The impact of false negative rate (FNR) and false positive rate (FPR) when detecting malicious clients:
- Figure 8 shows the impact of FNR and FPR on recovery from Trim attacks.
- It is observed that even if FNR or FPR is non-zero, FedRecover can still recover a global model that is as accurate as training it from scratch.
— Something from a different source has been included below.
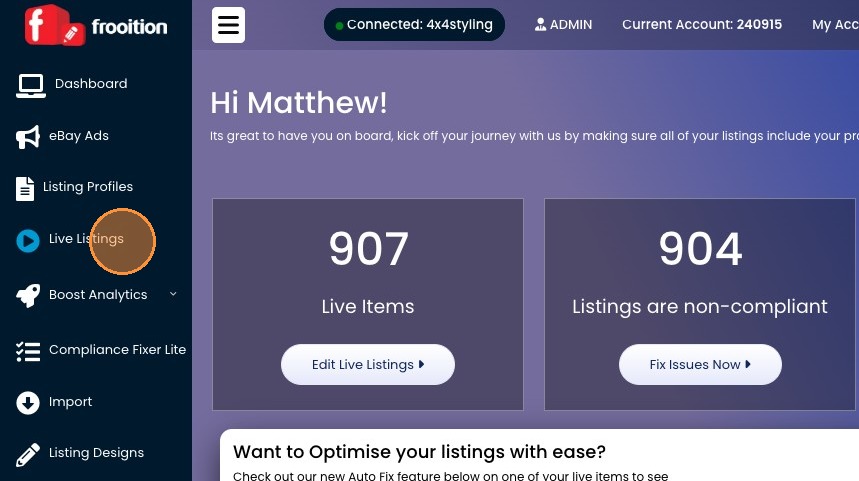
Task: Click the Current Account 240915 label
Action: click(x=702, y=25)

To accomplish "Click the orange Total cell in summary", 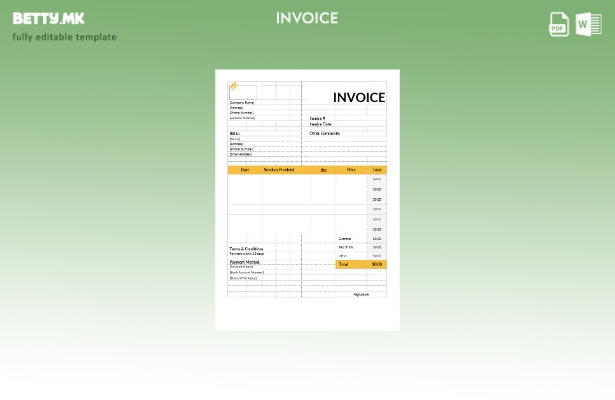I will tap(344, 264).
VI. Discussion and Limitations

A. Security/Privacy Concerns about Storing Historical Information

Basic point of view: In FedRecover, the server stores the client's historical information, including each round of model updates.
Security/Privacy Issues: Does stored historical information create additional security/privacy issues for the client?
- In our threat model, it is assumed that the server has not been compromised by an attacker, so that the stored historical information does not introduce additional security/privacy issues.
- If the server may have been compromised by an attacker, the security/privacy issues FedRecover poses to the client depend on when the server was compromised.
Future Work Directions: Investigating possible additional security/privacy risks in such scenarios is an interesting future work direction.

B. Client exit

Core idea: This article mainly studies how to restore the global model after some malicious clients are detected and removed by the server.
- In practice, benign clients may also exit the FL system after global model training due to various reasons such as privacy.
- An exiting client may want the global model to forget what it learned from its private local training data, or even its existence.
Using FedRecover: The global model can be restored using FedRecover by treating exiting benign clients as detected "malicious" clients.
Future Work Directions: Investigating the privacy guarantees provided by the restored global model for exiting benign clients is an interesting future work direction.

C. Server storage and computing costs

Extra storage and computing costs: FedRecover brings additional storage and computing costs to the server.
- Assume that the local/global model has $M$ parameters. The server requires $O (n MT)$ Preserved original model updated and complete model, part 1 $n$ is the number of clients, $T$ is the number of global rounds.
- The server needs to be estimated to be approximately $O ((n - m) T)$ model update, part $m$ is the number of malicious clients. The estimated complexity of a model update is $O(M^2s)$ ，其中 $s < M$ is the size of the buffer.
Storage and compute costs: Storage and compute costs are acceptable for powerful servers such as modern data centers.

VII. Conclusion and future work

FedRecover Introduction: We propose a model recovery method called FedRecover, which aims to eliminate the impact of backdoor attacks on global models in FL.
The value of historical information: Our theoretical and empirical results show that the historical information collected by the server during the training of the poisoned global model before the malicious client is detected is useful There is value in efficiently recovering an accurate global model after detecting a malicious client.
Future work direction:
- Explore the accuracy and efficiency of FedRecover under adaptive backdoor attacks.
- Extended FedRecover to other areas of FL.